With IOR Focus, Navy Gets 43% Capital Outlay Hike, Army Modernisation Funds Dip 12.2%

Emphasising the central government’s focus on the Indian Ocean Region (IOR) and overall maritime security, union finance minister Nirmala Sitharaman on Tuesday announced a massive jump of around 43 per cent in the modernisation funds of the Indian Navy in the defence budget for 2022-23 at Rs 47,590.99 crore.

The Indian Air Force retained the biggest share of the forces’ capital budget at Rs 56,851.55 crore–an increase of just about 4.5 per cent from the previous financial year. But the Indian Army’s capital budget went down by 12.2 per cent to Rs 32,102 crore, from Rs 36,481.90 crore in the last fiscal.

The overall defence budget of 2022-23 at Rs 5.25 lakh crore is a jump of Rs 46,970.53 crore and 9.82 per cent over the budgetary estimates of Rs 4.78 lakh crore in the last financial year. This includes Rs 1.19 lakh crore as defence pensions for the Armed Forces, which increased by around three per cent from the previous fiscal.

Of this, the total capital outlay earmarked for the Armed Forces was Rs1.52 lakh crore—a 12.82 per cent increase from the capital budget of Rs 1.35 lakh crore allocated last year. The revenue budget of the Armed Forces stood at Rs 2.33 lakh crore—a hike of 9.89 per cent from the previous financial year. The fourth component of the defence budget, the civil budget for the ministry of defence, stood at Rs 20,100 crore.

In the previous financial year, the Navy’s capital budget was Rs 33,253.55 crore, but its revised estimates last year were hiked to Rs 46,021.54 crore, given its high pace of spending. The Navy also had a high total expenditure of Rs 41,666.76 crore in the financial year 2020-21. Among other things, the Navy is focusing on building its capabilities based on its threat assessments in the IOR.

As per senior government officials, the Army’s capital budget saw a cut due to its low expenditure through the financial year. This is also evident in the budget documents which show the mid-year revised estimates of the Army’s capital budget were cut to Rs 25,377.09 crore from the Rs 36,481 crore it was initially allocated.

As reported by News18.com last week, the Army had spent just around 40 per cent of its budgetary estimates of the ongoing financial year, while the IAF had used about 70 per cent of its funds. The Navy had, so far, spent the highest of its capital funds at around 90 per cent.

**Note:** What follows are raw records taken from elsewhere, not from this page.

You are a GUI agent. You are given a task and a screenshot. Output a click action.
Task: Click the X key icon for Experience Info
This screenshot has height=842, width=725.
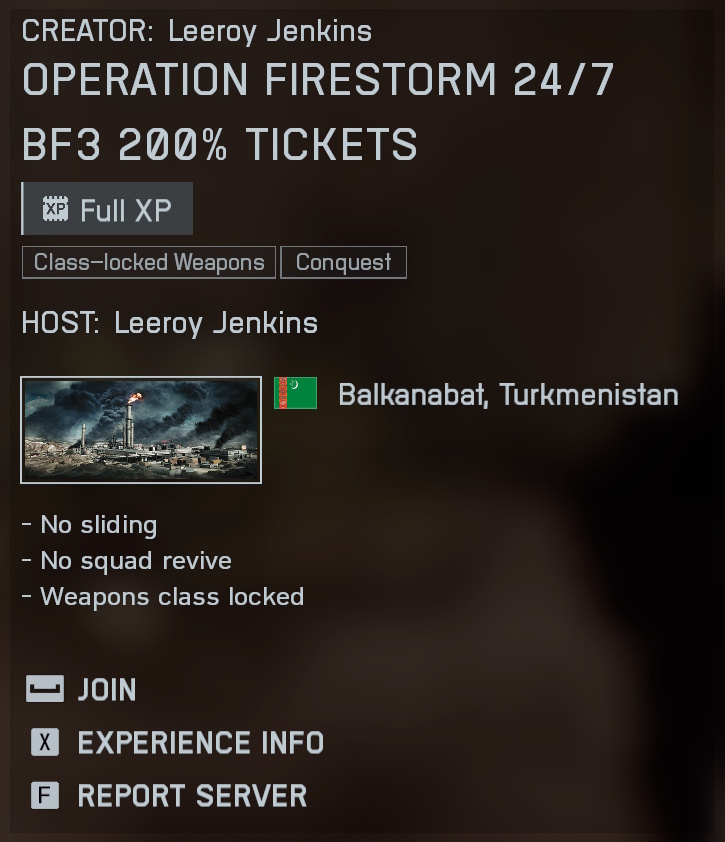[45, 742]
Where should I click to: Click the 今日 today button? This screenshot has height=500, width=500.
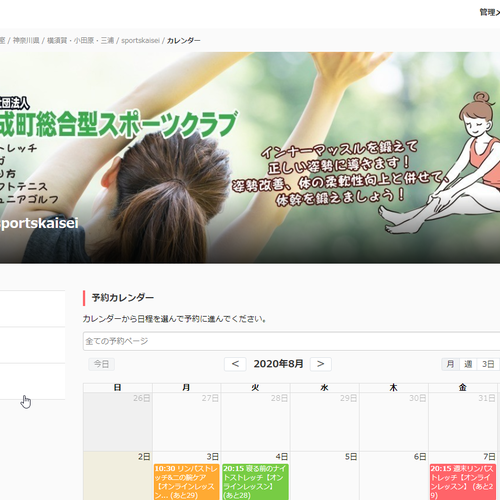pos(101,364)
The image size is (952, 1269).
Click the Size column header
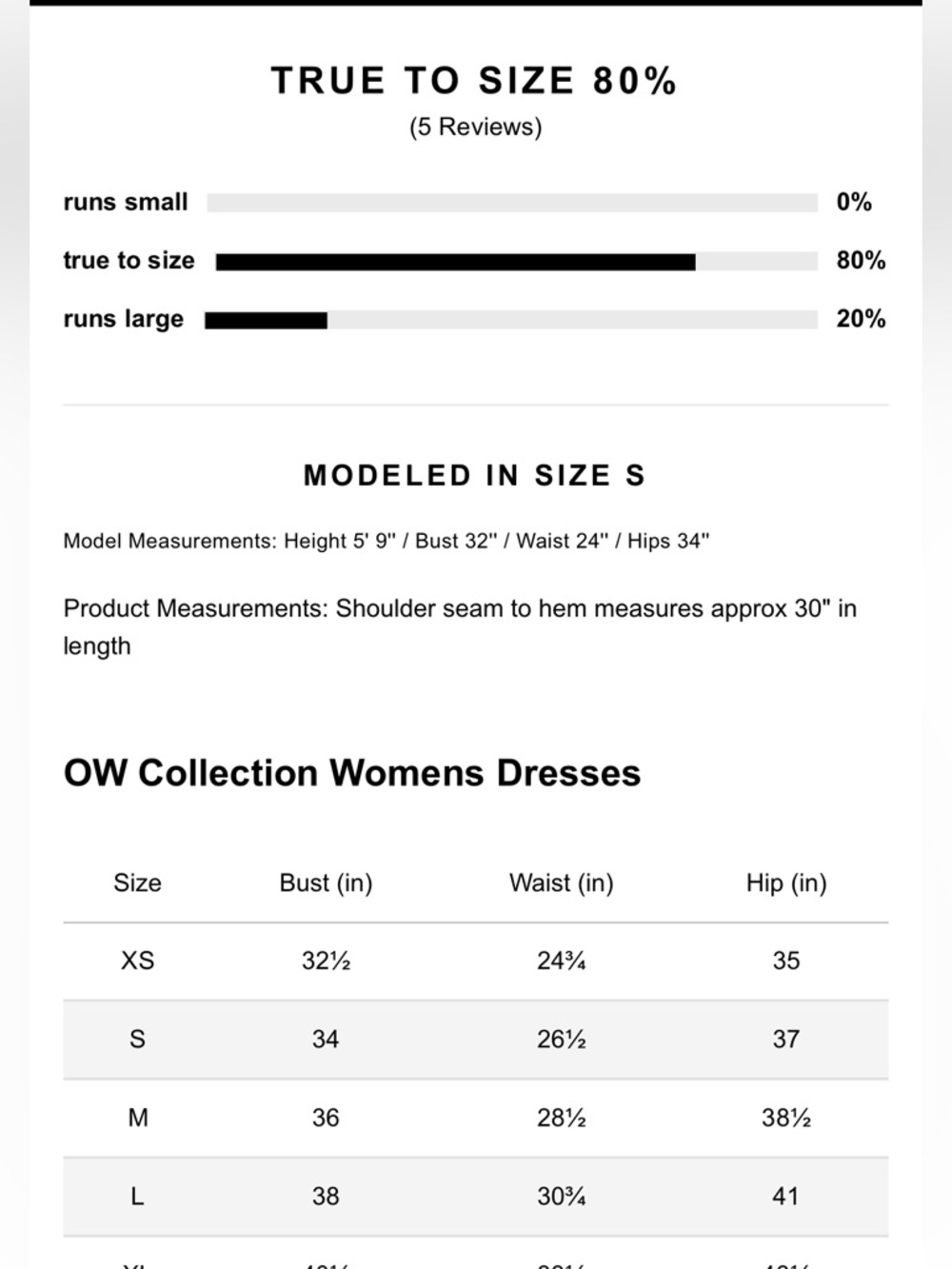[x=137, y=882]
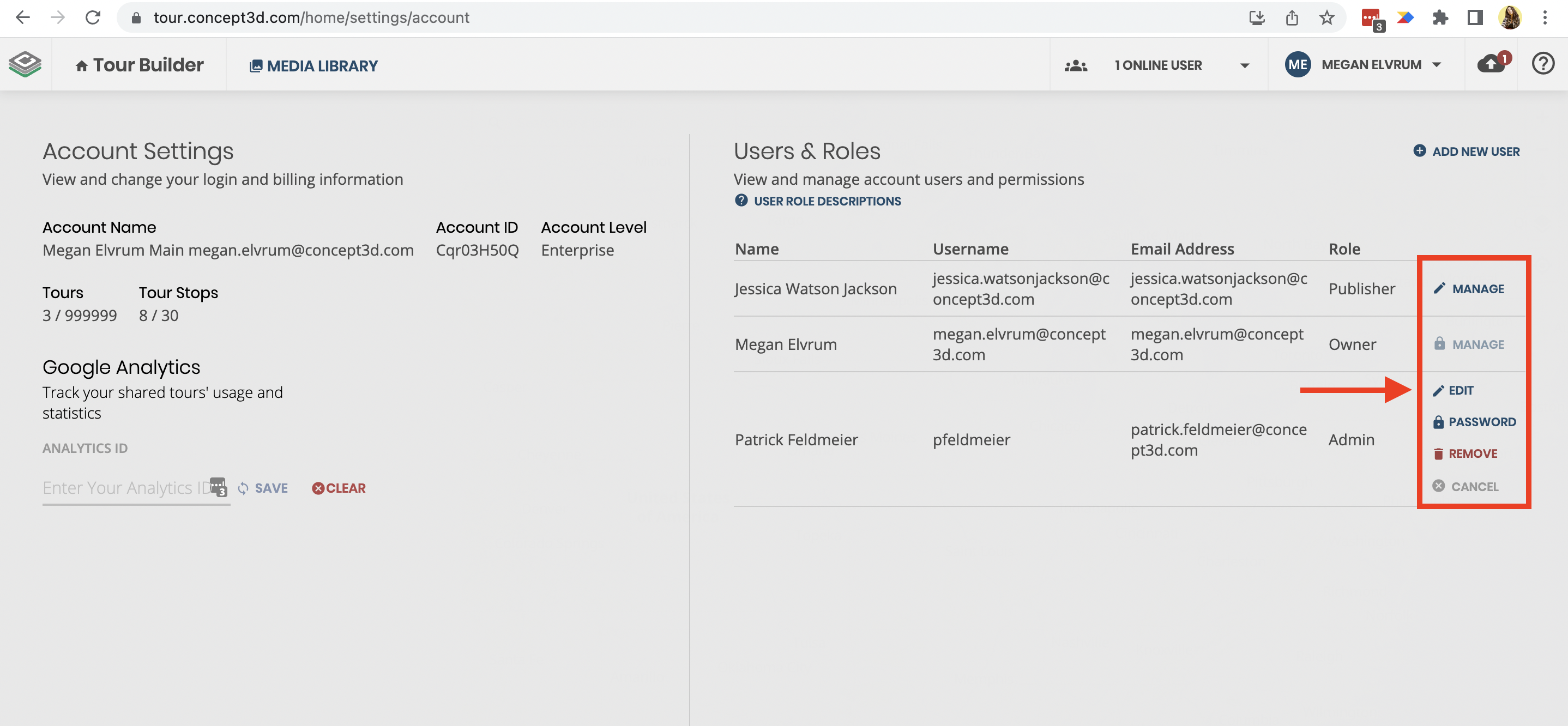This screenshot has width=1568, height=726.
Task: Click the plus icon next to ADD NEW USER
Action: tap(1420, 151)
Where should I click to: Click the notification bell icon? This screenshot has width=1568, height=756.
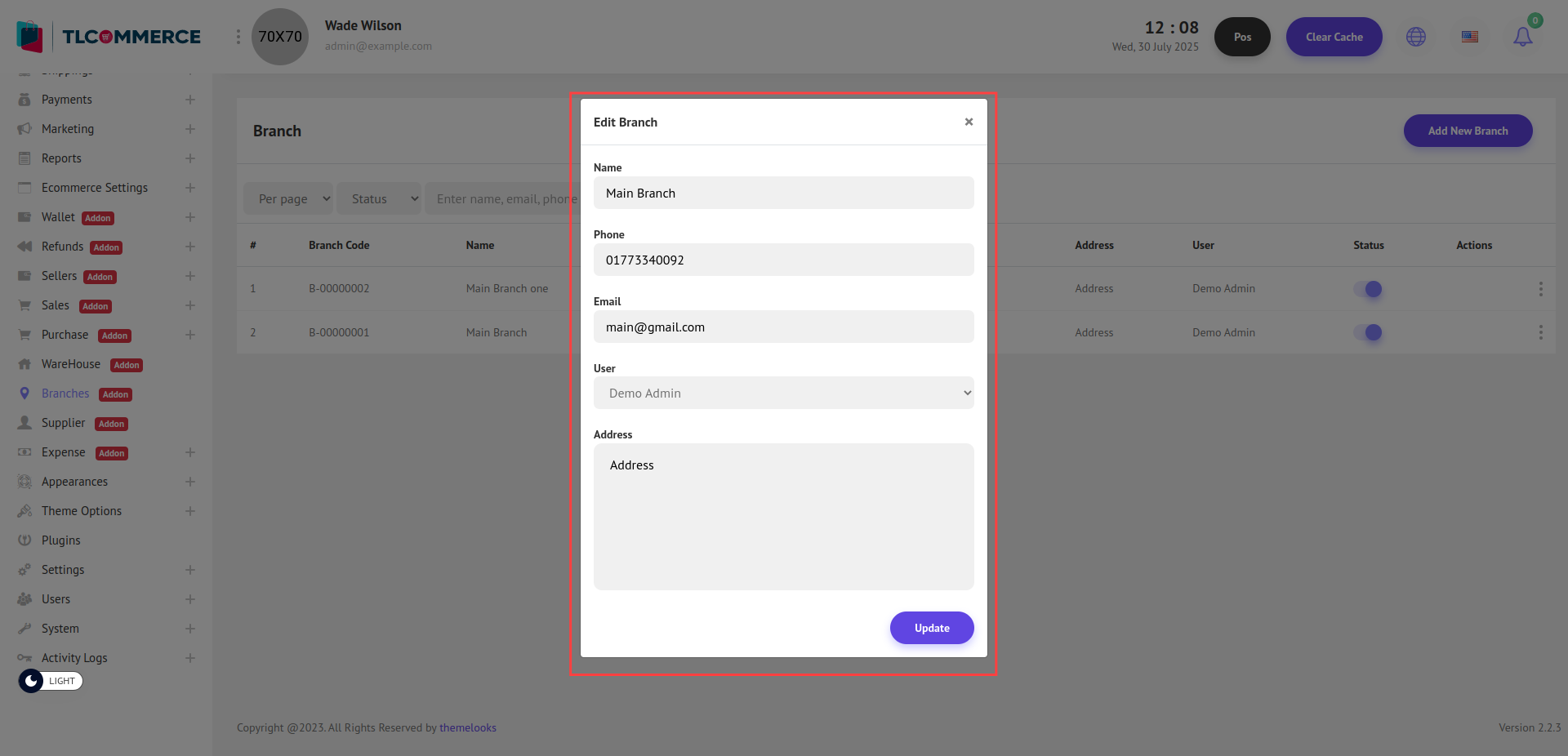[x=1522, y=37]
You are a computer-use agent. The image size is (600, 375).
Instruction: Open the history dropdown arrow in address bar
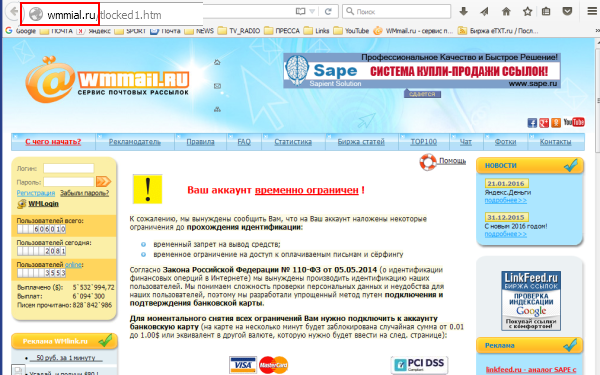312,11
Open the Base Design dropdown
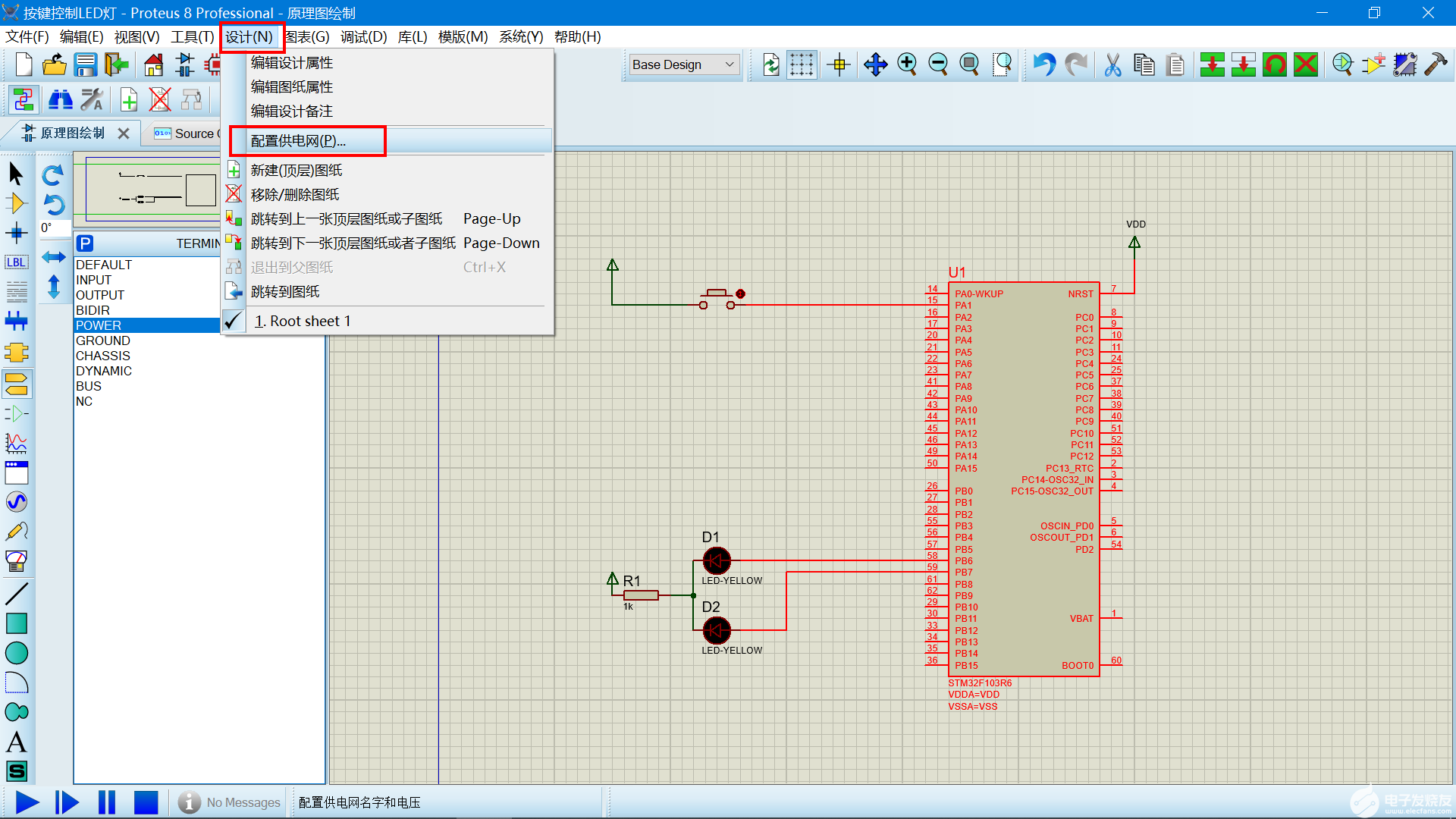 click(x=683, y=65)
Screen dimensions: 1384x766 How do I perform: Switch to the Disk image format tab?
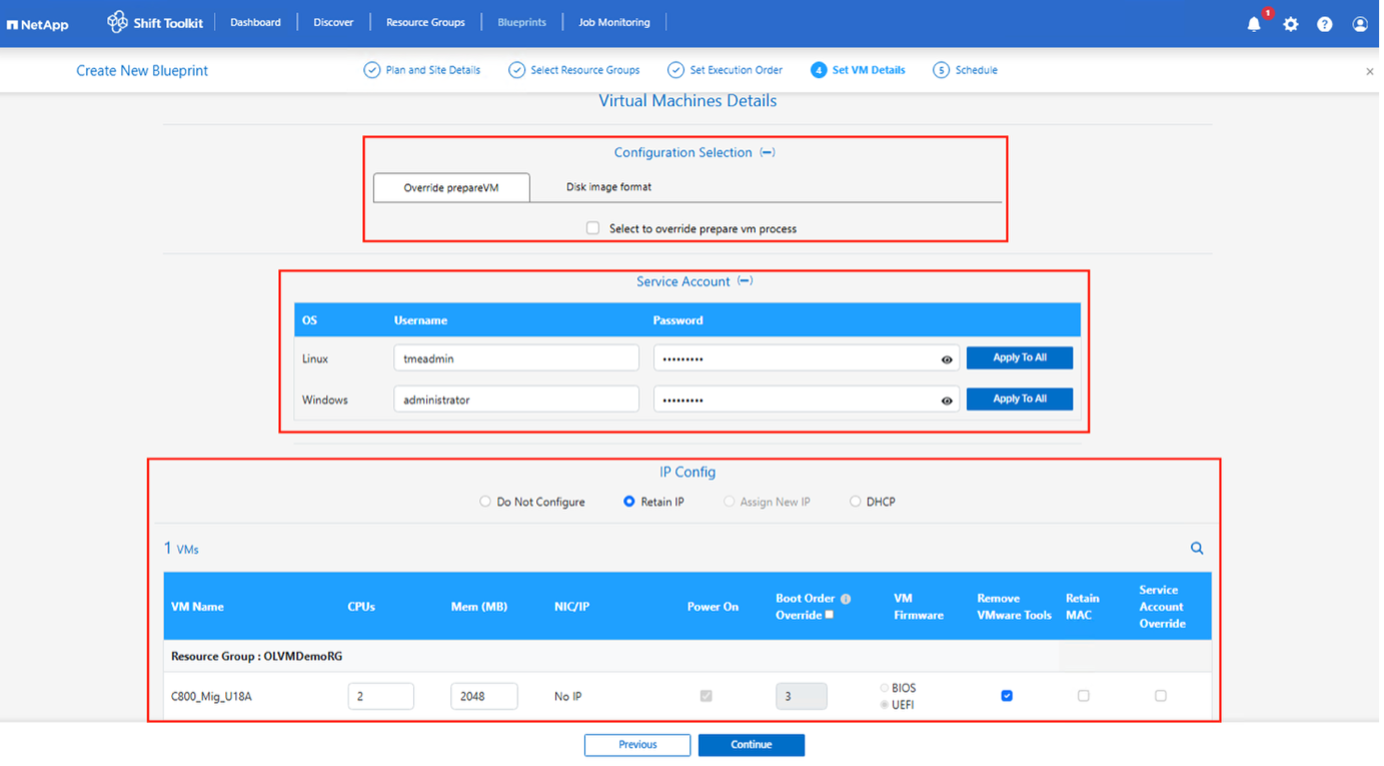(x=609, y=187)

The hike in both the capital and revenue defence budget is significant at a time when India continues to remain locked in a military standoff with China in eastern Ladakh. The capital defence budget is meant for new acquisitions and modernisation of the Armed Forces, while the revenue budget will be utilised for the maintenance and sustenance of the equipment, weapons systems by way of procuring ammunition, spares and will also cater for the salaries of the Armed Forces personnel.

Push towards indigenisation, reducing imports

The defence budget for the upcoming financial year also announced a 5.3 per cent jump in the DRDO budget, at Rs 11,981.81 crore—up from Rs 11,375 crore.

In her budget speech, Sitharaman said defence research and development will be opened up for the private industry, start-ups and academia. And 25 per cent of the defence R&D budget earmarked for the purpose.

Under this budget, the private industry will be encouraged to take up the design and development of military platforms and equipment in collaboration with the DRDO and other organisations through a special purpose vehicle (SPV) model.

The budget also announced the setting up of an independent nodal umbrella body for meeting wide-ranging testing and certification requirements.

Sitharaman said the government is committed to reducing imports and promoting Atmanirbharta or self-reliance in equipment for the Armed Forces.

The government’s push for indigenisation is also evident in the budget allocated for the newly created seven defence public sector undertakings (PSUs) from the erstwhile Ordnance Factory Board.

The defence budget has set aside a total of Rs 3,810 crore for these seven new DPSUs—of which Rs 2,500 crore is for emergency authorisation and Rs 1,130 crore is to handhold them in the initial years.

With IOR Focus, Navy Gets 43% Capital Outlay Hike, Army Modernisation Funds Dip 12.2%

In her budget speech, Sitharaman announced earmarking 68 per cent of the capital procurement budget for the domestic defence industry in the defence budget for 2022-23, up from 64 per cent in the previous financial year.

Separate earmarking of 58 per cent capital budget for the private domestic industry was first made in the financial year 2021-22.

Industry reaction

​The Society of Indian Defence Manufacturers (SIDM) welcomed the Defence budget’s provisions on furthering indigenisation.

SP Shukla, president of SIDM, said the creation of a nodal body for setting up testing and certification requirements of defence systems and platforms will help the domestic industry through faster processes and cost-efficiency.

The SIDM welcomes the announcement of setting aside 68% of capital outlay of defence budget for domestic industries, he said. “This will sustain investments and attract fresh capacity creation,” Shukla added.